• Task prompt: Please extend the news report below on the Ohio Republicans' bribery trial, starting after its final sentence.

• Text:
##########
Ohio Republicans accused of taking $60 million in bribes as corruption trial opens
Prosecutors built their racketeering case with wiretaps, undercover agents and confidential sources.
Published in the Guardian
Federal prosecutors on the first day of a historic racketeering trial in Ohio alleged that top Republicans in the state accepted bribes from the power company FirstEnergy.
The trial, which is expected to last six weeks, is the latest utility scandal following cases in the last 10 years in Arizona, Louisiana, Alabama and Florida which experts say has led to higher bills for consumers, less green energy and more CO2 emissions.
One of the defendants, the former Ohio House Speaker Larry Householder, told reporters on Monday morning as he waited for opening statements in the U.S. District Court in Cincinnati that he had done nothing wrong and expected “redemption.”
Householder is charged with one count of racketeering, and if convicted, faces up to 20 years in prison.
Prosecutors allege that Householder and the four men indicted alongside him received over $60 million in bribes from the Akron, Ohio-based FirstEnergy corporation and its subsidiaries.
##########
• Material provided:
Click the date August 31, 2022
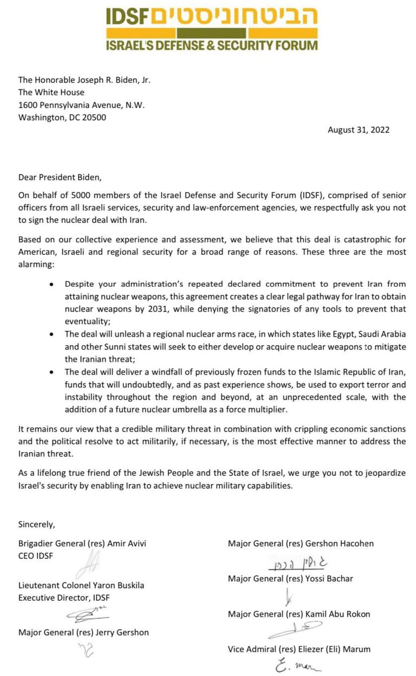(x=358, y=130)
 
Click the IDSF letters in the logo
(x=127, y=17)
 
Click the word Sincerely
(x=36, y=524)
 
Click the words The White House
(x=51, y=92)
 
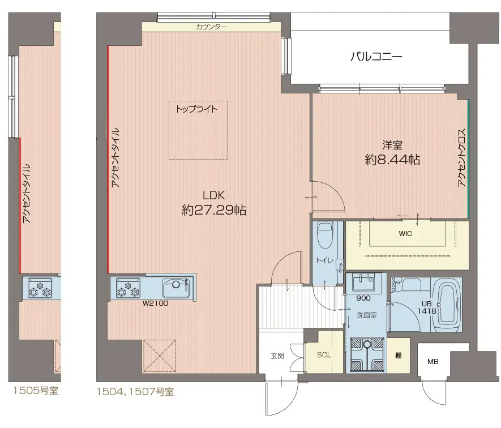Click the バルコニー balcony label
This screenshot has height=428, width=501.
click(x=376, y=57)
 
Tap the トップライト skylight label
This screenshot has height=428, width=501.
click(x=196, y=109)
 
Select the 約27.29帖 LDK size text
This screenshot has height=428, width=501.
click(x=214, y=210)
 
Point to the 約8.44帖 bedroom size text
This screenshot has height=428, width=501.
click(x=392, y=159)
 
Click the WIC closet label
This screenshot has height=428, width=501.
click(x=405, y=234)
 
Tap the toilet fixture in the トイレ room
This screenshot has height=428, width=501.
click(x=326, y=235)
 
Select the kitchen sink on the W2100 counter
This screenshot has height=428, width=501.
click(x=177, y=288)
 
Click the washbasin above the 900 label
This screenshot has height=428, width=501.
click(x=363, y=283)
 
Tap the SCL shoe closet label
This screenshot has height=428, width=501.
click(x=324, y=355)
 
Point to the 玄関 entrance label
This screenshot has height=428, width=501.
click(x=277, y=356)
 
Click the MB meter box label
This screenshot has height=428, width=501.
click(x=433, y=362)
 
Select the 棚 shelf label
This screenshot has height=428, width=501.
click(x=398, y=355)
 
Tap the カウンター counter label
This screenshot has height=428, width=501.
click(x=211, y=27)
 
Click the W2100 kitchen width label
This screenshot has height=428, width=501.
click(x=155, y=303)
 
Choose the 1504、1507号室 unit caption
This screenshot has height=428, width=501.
click(x=135, y=392)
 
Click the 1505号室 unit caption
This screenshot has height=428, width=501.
click(x=36, y=390)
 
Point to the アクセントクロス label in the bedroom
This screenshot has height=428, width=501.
click(x=462, y=157)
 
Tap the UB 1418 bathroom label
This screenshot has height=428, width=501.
click(x=427, y=307)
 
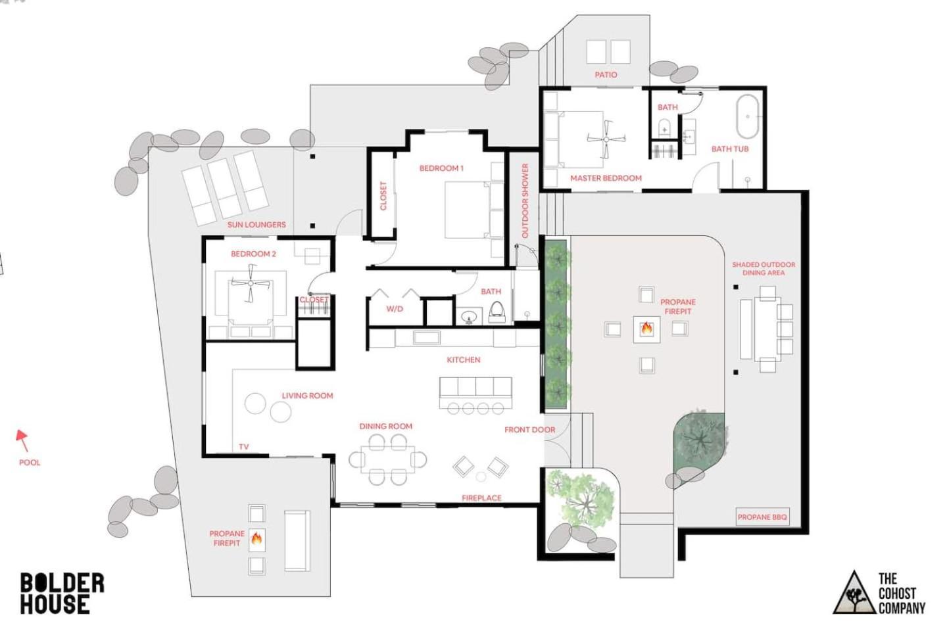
##########
• Answer to the problem:
Prosecutors argue that in exchange, Householder and his co-conspirators passed HB 6, a bill that would have delivered $1.4 billion in customer-funded bailouts to two ailing nuclear plants controlled by the utility. Nuclear power has struggled to compete with comparatively cheap gas plants in recent years.
“Larry Householder sold the statehouse,” assistant U.S. Attorney Emily Glatfelter told jurors in the government’s opening statement. “He ripped off the people he was elected to serve and made backroom deals to exchange his power for money.”
Householder contends that he did nothing wrong, and never took a bribe. “Larry never entered into any corrupt illicit agreement with FirstEnergy. Larry never entered into any promise, no quid pro quo exchange,” his lead defense attorney Steven Bradley said.
At the heart of the case are the over $60 million from FirstEnergy and its subsidiaries that Householder and his four co-conspirators received via several “dark money” tax-exempt entities, the most important of which was Generation Now.
Such organizations, known as 501(c)4’s, are ostensibly meant to promote “social welfare.” Federal tax and case law allows them to withhold the names of their donors. “A 501(c)4 is a perfect entity to receive a secret bribe,” prosecutor Glatfelter told the court.
In exchange for the millions to Householder, FirstEnergy got $1.4 billion of subsidies for two of its ailing nuclear plants, prosecutors allege. The subsidies came in the form of HB 6, a bill championed by Householder as one of the signature pieces of legislation of his speakership. The law slapped a surcharge on to the electric bills of everyday Ohioans and went toward making the two nuclear plants profitable.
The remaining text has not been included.